>> start Input for this task

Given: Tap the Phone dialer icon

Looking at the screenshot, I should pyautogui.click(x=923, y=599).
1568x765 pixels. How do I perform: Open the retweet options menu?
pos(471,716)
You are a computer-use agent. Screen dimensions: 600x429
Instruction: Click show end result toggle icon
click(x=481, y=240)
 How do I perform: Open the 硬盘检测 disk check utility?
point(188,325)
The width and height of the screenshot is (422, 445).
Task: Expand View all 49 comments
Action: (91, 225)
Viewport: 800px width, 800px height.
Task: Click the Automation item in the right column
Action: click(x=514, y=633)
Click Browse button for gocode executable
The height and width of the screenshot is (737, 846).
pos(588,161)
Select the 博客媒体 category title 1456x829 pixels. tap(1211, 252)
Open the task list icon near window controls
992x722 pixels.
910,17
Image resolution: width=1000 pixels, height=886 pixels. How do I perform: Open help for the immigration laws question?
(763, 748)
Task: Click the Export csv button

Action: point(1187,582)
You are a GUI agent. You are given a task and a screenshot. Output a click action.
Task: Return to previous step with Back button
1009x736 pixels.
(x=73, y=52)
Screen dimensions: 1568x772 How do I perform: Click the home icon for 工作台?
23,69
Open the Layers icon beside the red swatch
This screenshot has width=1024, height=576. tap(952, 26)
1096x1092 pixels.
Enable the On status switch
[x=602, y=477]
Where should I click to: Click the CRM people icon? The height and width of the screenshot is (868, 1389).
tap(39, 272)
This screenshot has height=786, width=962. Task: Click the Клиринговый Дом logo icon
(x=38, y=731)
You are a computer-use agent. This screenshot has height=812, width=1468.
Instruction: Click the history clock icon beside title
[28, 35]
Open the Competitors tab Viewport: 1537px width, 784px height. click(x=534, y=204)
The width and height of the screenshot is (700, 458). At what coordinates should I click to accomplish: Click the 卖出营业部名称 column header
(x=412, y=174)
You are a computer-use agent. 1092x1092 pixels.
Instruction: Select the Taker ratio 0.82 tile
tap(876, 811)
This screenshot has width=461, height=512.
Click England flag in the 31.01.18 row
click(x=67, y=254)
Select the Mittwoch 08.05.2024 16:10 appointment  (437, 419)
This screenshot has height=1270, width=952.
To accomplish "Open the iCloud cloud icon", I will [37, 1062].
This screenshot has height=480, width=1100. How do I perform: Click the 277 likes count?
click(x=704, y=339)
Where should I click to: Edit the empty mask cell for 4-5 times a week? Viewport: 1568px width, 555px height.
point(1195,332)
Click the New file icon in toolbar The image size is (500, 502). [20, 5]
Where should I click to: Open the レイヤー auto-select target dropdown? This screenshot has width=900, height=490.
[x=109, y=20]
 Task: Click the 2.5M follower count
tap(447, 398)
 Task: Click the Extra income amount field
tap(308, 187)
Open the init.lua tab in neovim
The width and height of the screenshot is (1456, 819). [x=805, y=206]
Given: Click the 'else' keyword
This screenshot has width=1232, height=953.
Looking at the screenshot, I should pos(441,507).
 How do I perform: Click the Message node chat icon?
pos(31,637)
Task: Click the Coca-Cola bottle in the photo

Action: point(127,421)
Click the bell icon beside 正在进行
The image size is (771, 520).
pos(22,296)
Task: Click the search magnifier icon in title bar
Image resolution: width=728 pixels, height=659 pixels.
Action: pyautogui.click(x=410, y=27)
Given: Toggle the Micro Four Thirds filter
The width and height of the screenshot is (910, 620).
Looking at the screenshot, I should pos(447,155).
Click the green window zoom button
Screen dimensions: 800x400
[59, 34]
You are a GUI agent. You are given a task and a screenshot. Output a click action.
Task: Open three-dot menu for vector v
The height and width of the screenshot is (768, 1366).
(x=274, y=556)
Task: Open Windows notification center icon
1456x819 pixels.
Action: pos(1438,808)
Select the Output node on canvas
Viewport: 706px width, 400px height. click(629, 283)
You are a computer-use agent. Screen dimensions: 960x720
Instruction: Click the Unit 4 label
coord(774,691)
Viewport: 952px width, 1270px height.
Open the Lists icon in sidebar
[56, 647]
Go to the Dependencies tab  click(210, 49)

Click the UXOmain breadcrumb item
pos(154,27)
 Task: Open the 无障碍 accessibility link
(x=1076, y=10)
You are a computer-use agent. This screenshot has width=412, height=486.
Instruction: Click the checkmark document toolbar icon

>> end Input for this task

Given instruction:
Quote the entries from the line with "Given: Toggle the Micro Four Thirds filter" up to and including the line with "(x=1076, y=10)".

Solution to this problem:
Given: Toggle the Micro Four Thirds filter
The width and height of the screenshot is (910, 620).
Looking at the screenshot, I should pos(447,155).
Click the green window zoom button
Screen dimensions: 800x400
[59, 34]
You are a GUI agent. You are given a task and a screenshot. Output a click action.
Task: Open three-dot menu for vector v
The height and width of the screenshot is (768, 1366).
(x=274, y=556)
Task: Open Windows notification center icon
1456x819 pixels.
Action: pos(1438,808)
Select the Output node on canvas
Viewport: 706px width, 400px height. click(629, 283)
You are a computer-use agent. Screen dimensions: 960x720
Instruction: Click the Unit 4 label
coord(774,691)
Viewport: 952px width, 1270px height.
Open the Lists icon in sidebar
[56, 647]
Go to the Dependencies tab  click(210, 49)

Click the UXOmain breadcrumb item
pos(154,27)
 Task: Open the 无障碍 accessibility link
(x=1076, y=10)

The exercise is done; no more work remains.